**Task requirements:**
Please copy the lines below, exactly as they are, from the one with "The image size" through the one with "Screen dimensions: 368x198", and leave out the pictures.

**Data in this exercise:**
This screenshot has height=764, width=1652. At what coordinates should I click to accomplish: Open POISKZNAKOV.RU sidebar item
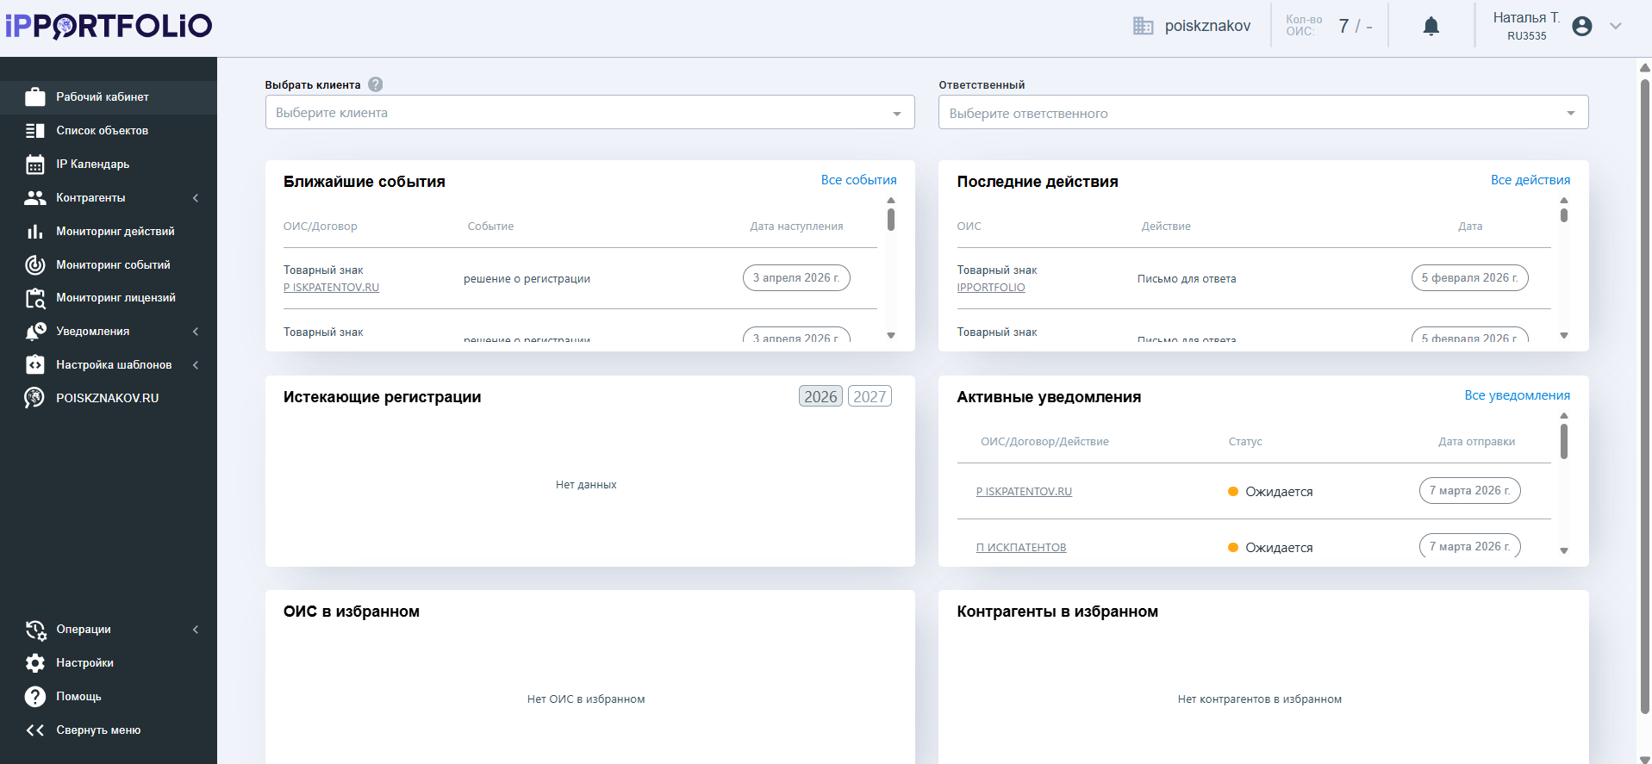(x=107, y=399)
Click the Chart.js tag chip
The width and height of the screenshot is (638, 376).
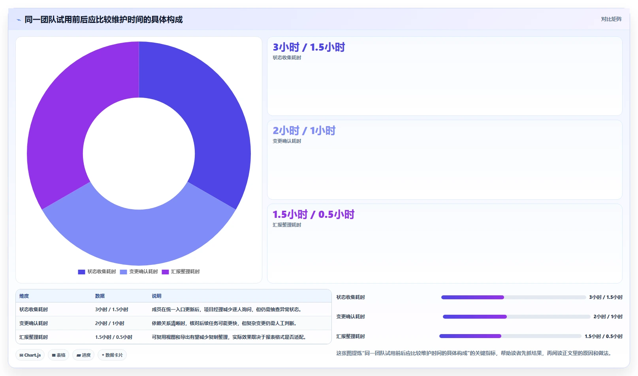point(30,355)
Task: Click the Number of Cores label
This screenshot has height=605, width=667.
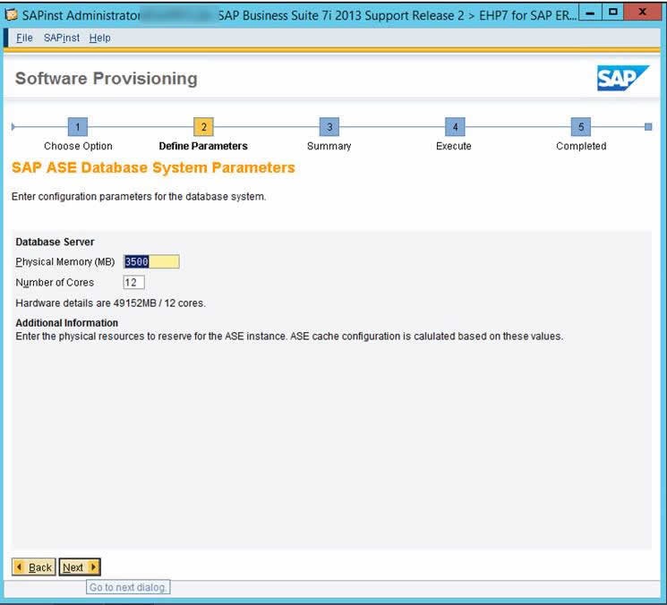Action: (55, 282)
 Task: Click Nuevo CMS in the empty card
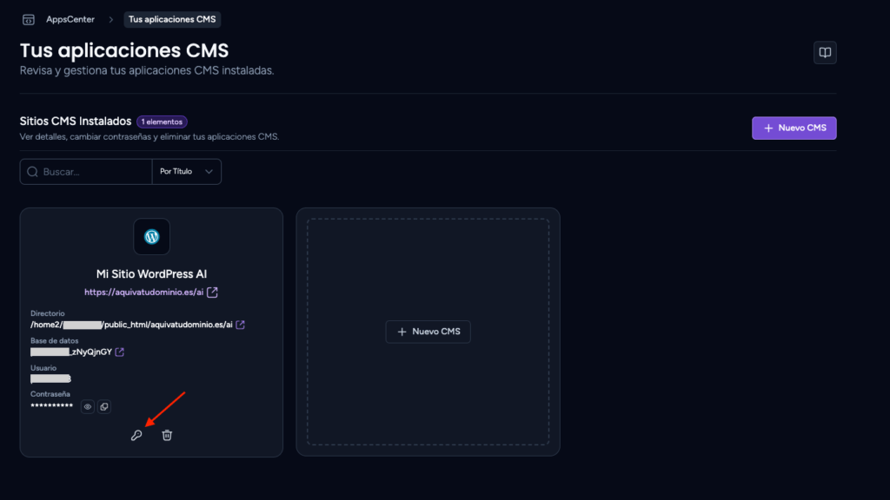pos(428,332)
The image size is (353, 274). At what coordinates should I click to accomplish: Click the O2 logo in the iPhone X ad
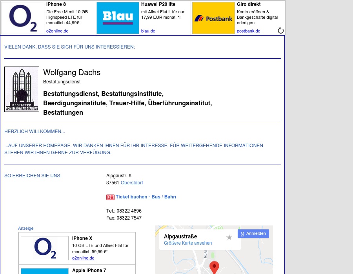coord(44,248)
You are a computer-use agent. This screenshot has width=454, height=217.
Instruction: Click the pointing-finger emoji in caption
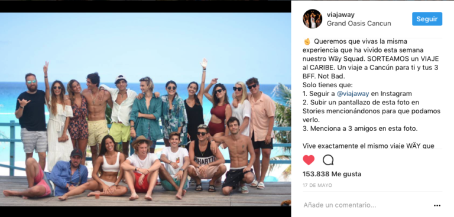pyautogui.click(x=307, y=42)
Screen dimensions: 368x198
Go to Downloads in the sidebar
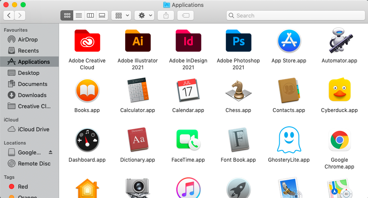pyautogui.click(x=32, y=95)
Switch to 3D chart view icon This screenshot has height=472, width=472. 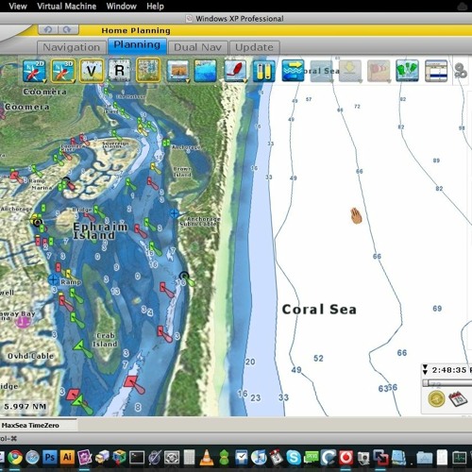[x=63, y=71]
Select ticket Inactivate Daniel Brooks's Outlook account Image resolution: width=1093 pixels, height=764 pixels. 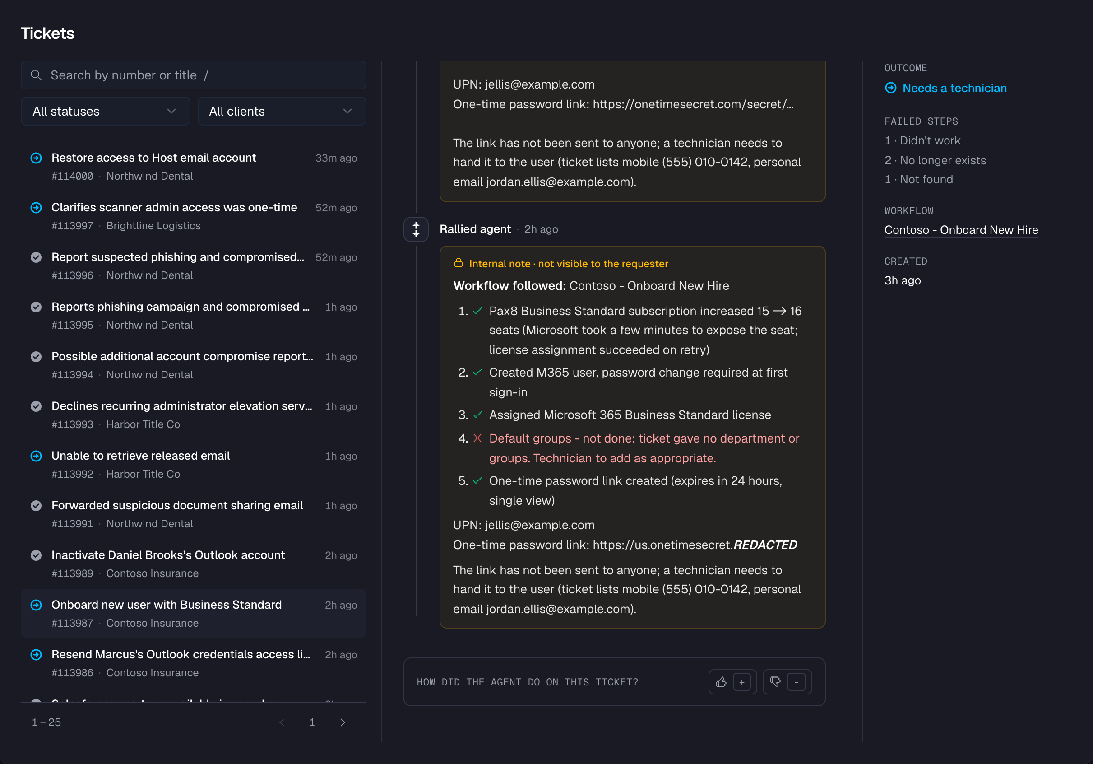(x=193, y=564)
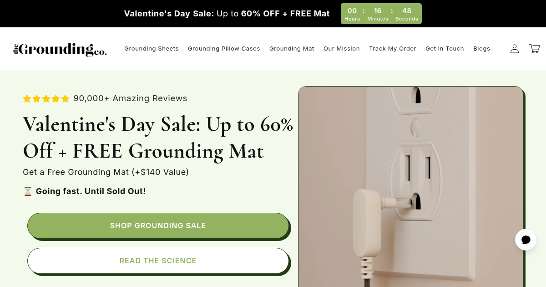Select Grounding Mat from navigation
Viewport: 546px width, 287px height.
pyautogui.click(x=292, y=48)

**Solution below:**
The image size is (353, 274). At what coordinates should I click to accomplish: Click the O2 logo in the iPhone X ad
coord(44,248)
You are a computer-use agent. This screenshot has width=454, height=217.
Instruction: Click the pointing-finger emoji in caption
pyautogui.click(x=307, y=42)
Screen dimensions: 368x198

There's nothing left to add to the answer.